The ACGS has been around, in one form or another, since the Sixties, but it's made its presence felt most keenly over the last five years, both in performance, hosting practically every well-known classical guitarist in the world, including John Williams, Pepe Romero, and Christopher Parkening, and in education, through its outreach program, which this year will be in residence at 12 Austin-area schools, teaching more than 600 students. Perhaps most impressively, the ACGS is the largest classical guitar organization in the country, and the performance of the Brazilian Guitar Quartet is the latest feather in its organizational cap.

"One of the strengths of the classical guitar," says Hinsley, "is that it is involved with so many diverse genres. Roland Dyens writes jazz-inspired and even avant-garde music for classical guitar. Carlo Domeniconi writes music that combines Turkish harmony and rhythm with Western rock & roll. Tangos, like those of Astor Piazzolla, are increasingly programmed as concert music for all instruments, not just the guitar. Historically there's a strong romantic classical guitar tradition throughout the 19th century, and so we have analogs to Schubert, Schumann, and Chopin. And it has a particularly strong presence in Spanish, Italian, and German repertoires."
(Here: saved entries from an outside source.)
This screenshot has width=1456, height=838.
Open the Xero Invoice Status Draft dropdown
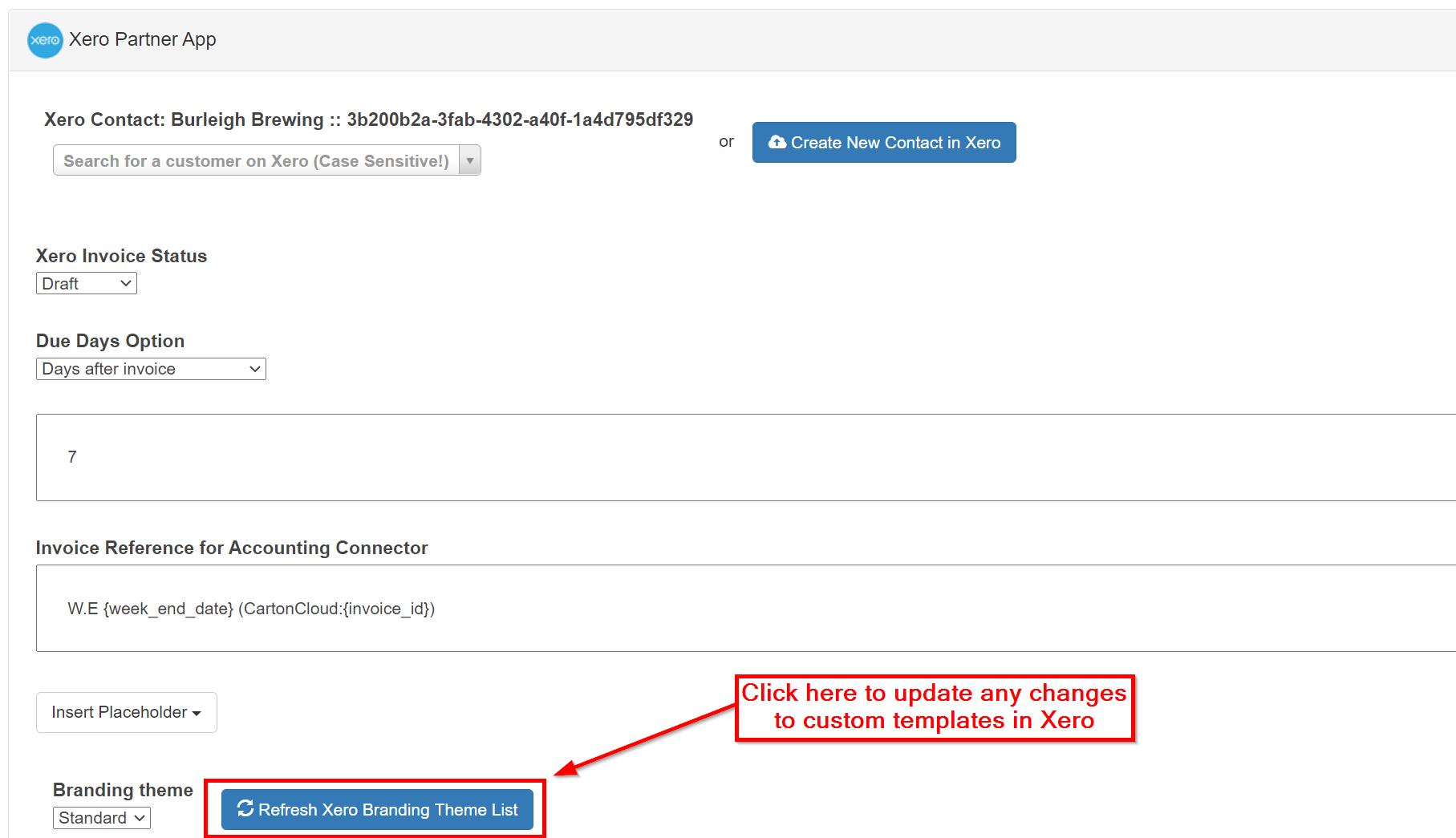click(x=87, y=284)
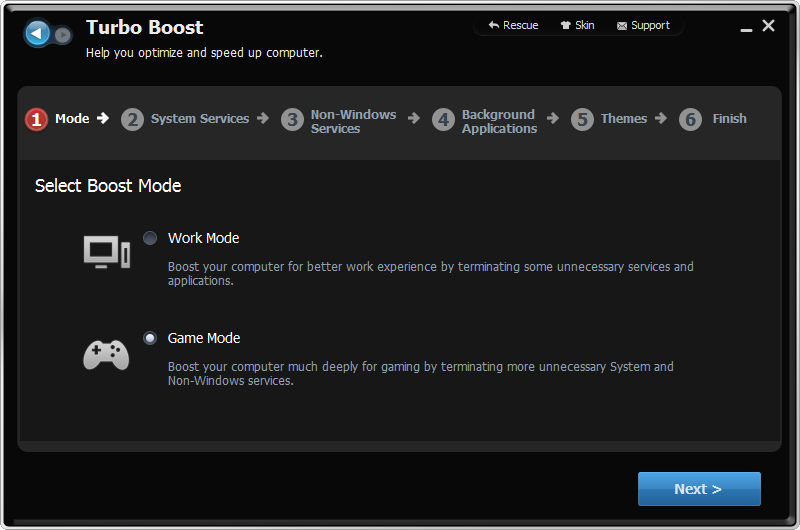The image size is (800, 530).
Task: Select the Work Mode radio button
Action: (150, 238)
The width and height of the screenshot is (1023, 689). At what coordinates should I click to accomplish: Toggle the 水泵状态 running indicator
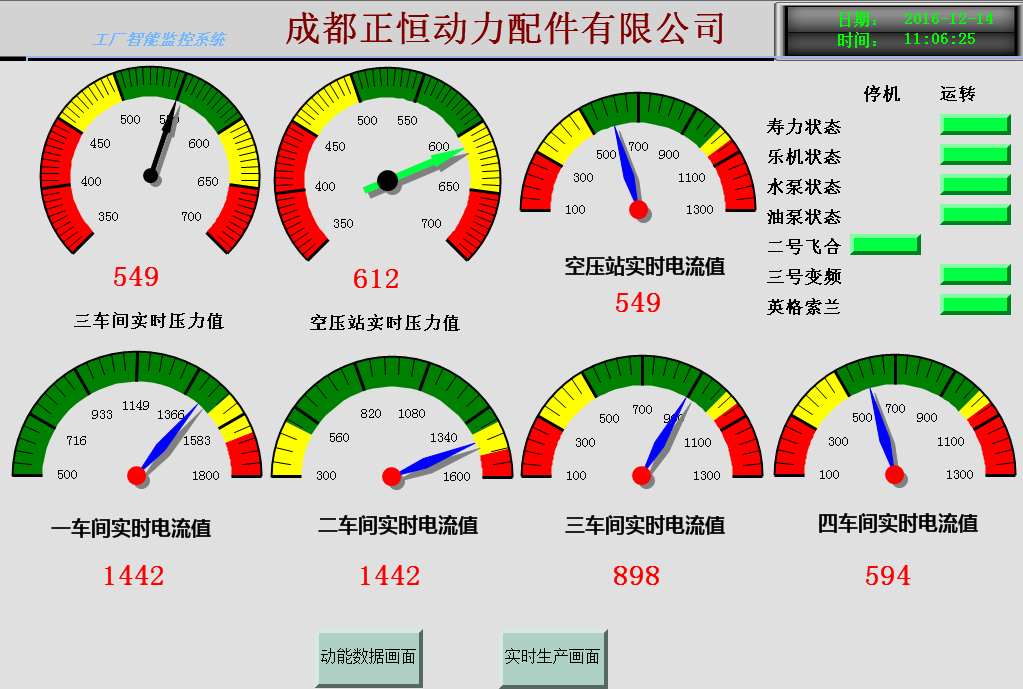975,185
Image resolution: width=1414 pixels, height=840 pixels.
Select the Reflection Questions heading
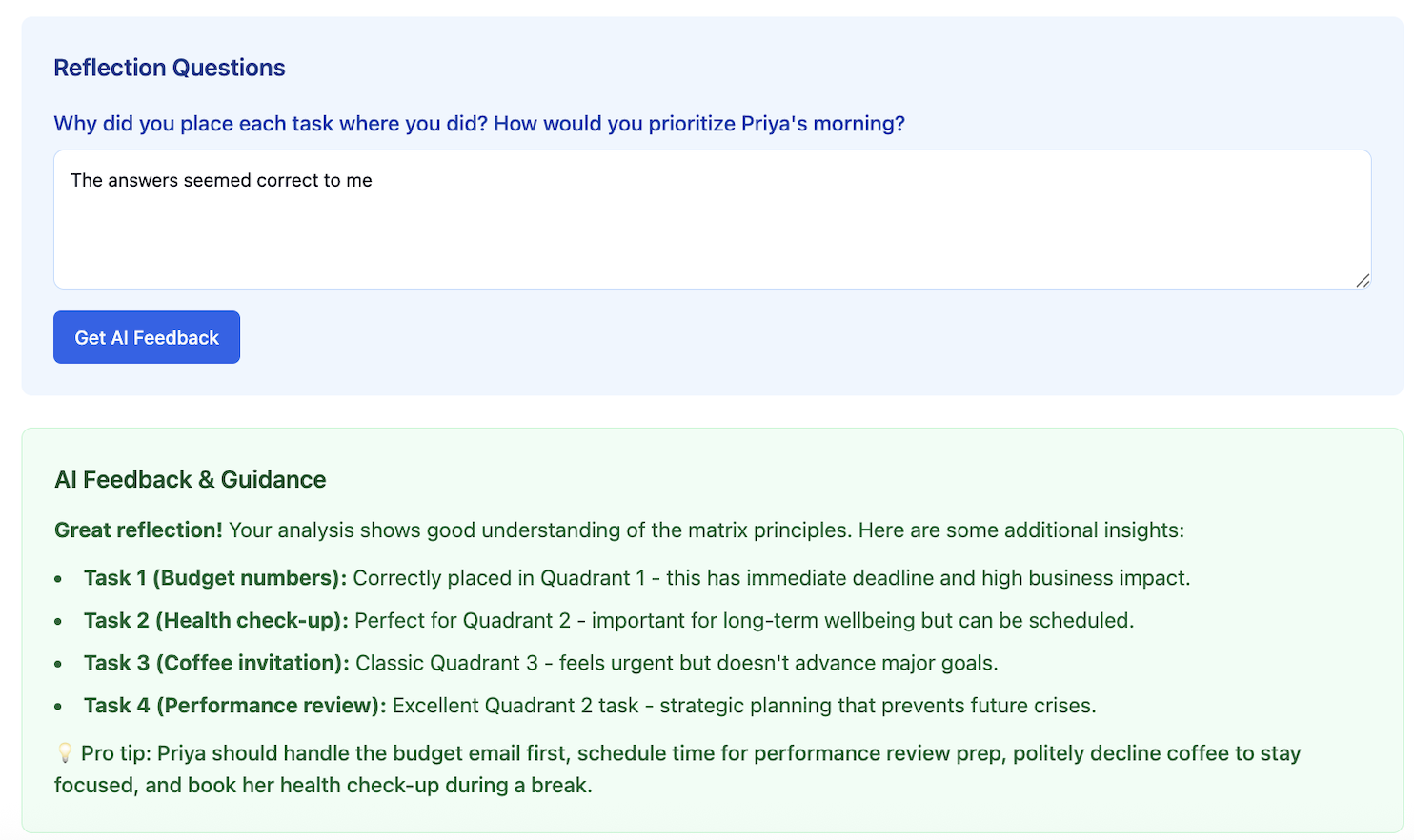[170, 68]
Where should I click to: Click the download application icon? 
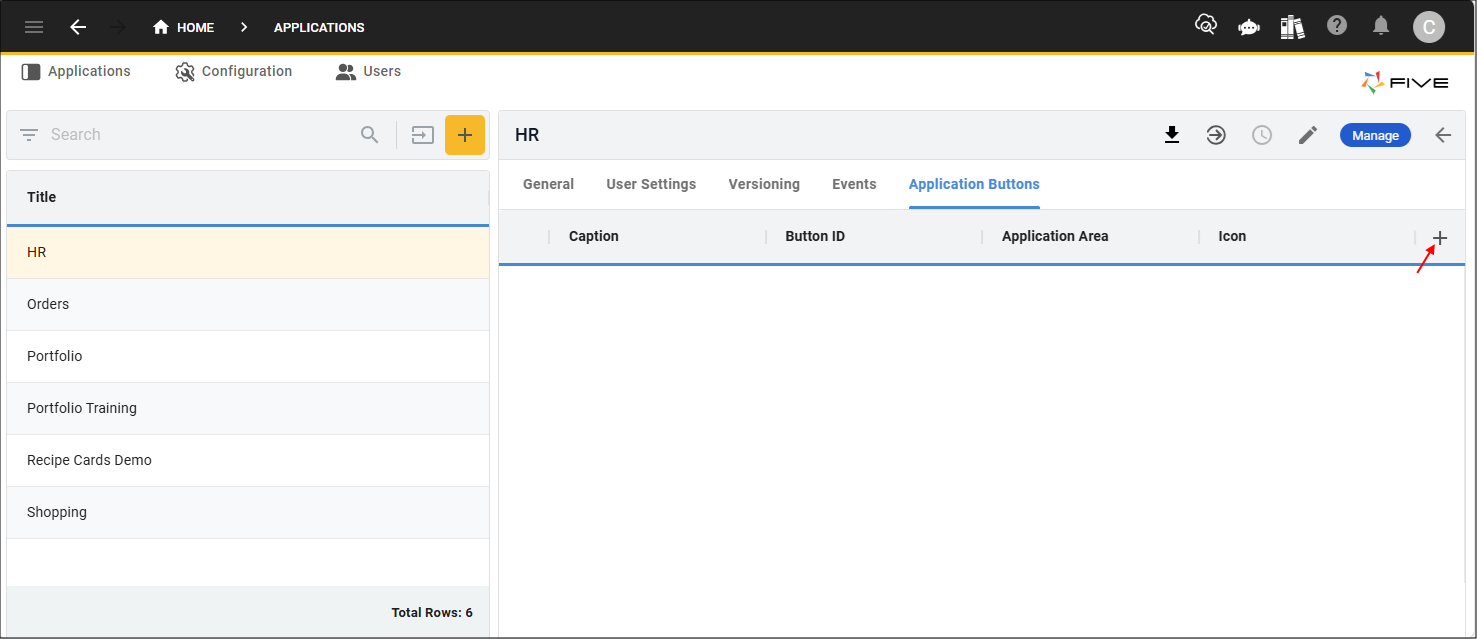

And while all you'll see onstage is four guitarists, playing in such exquisite harmony that they sound like one instrument, you may think the instrument you're hearing is not a guitar but a harpsichord or even a piano. "I think some musicians quite consciously imitate a harpsichord when they play certain types of music on the guitar," says Hinsley. "Guitar belongs in the harpsichord, piano, and harp family, and one of the most unique things about the ensemble is that they have two eight-stringed instruments. So you hear some notes in ranges that you don't often hear on guitars, because they've got one extra-low string and one extra-high string. And when you get four guitars playing together, two of which have an extended range, you can capture the unexpected."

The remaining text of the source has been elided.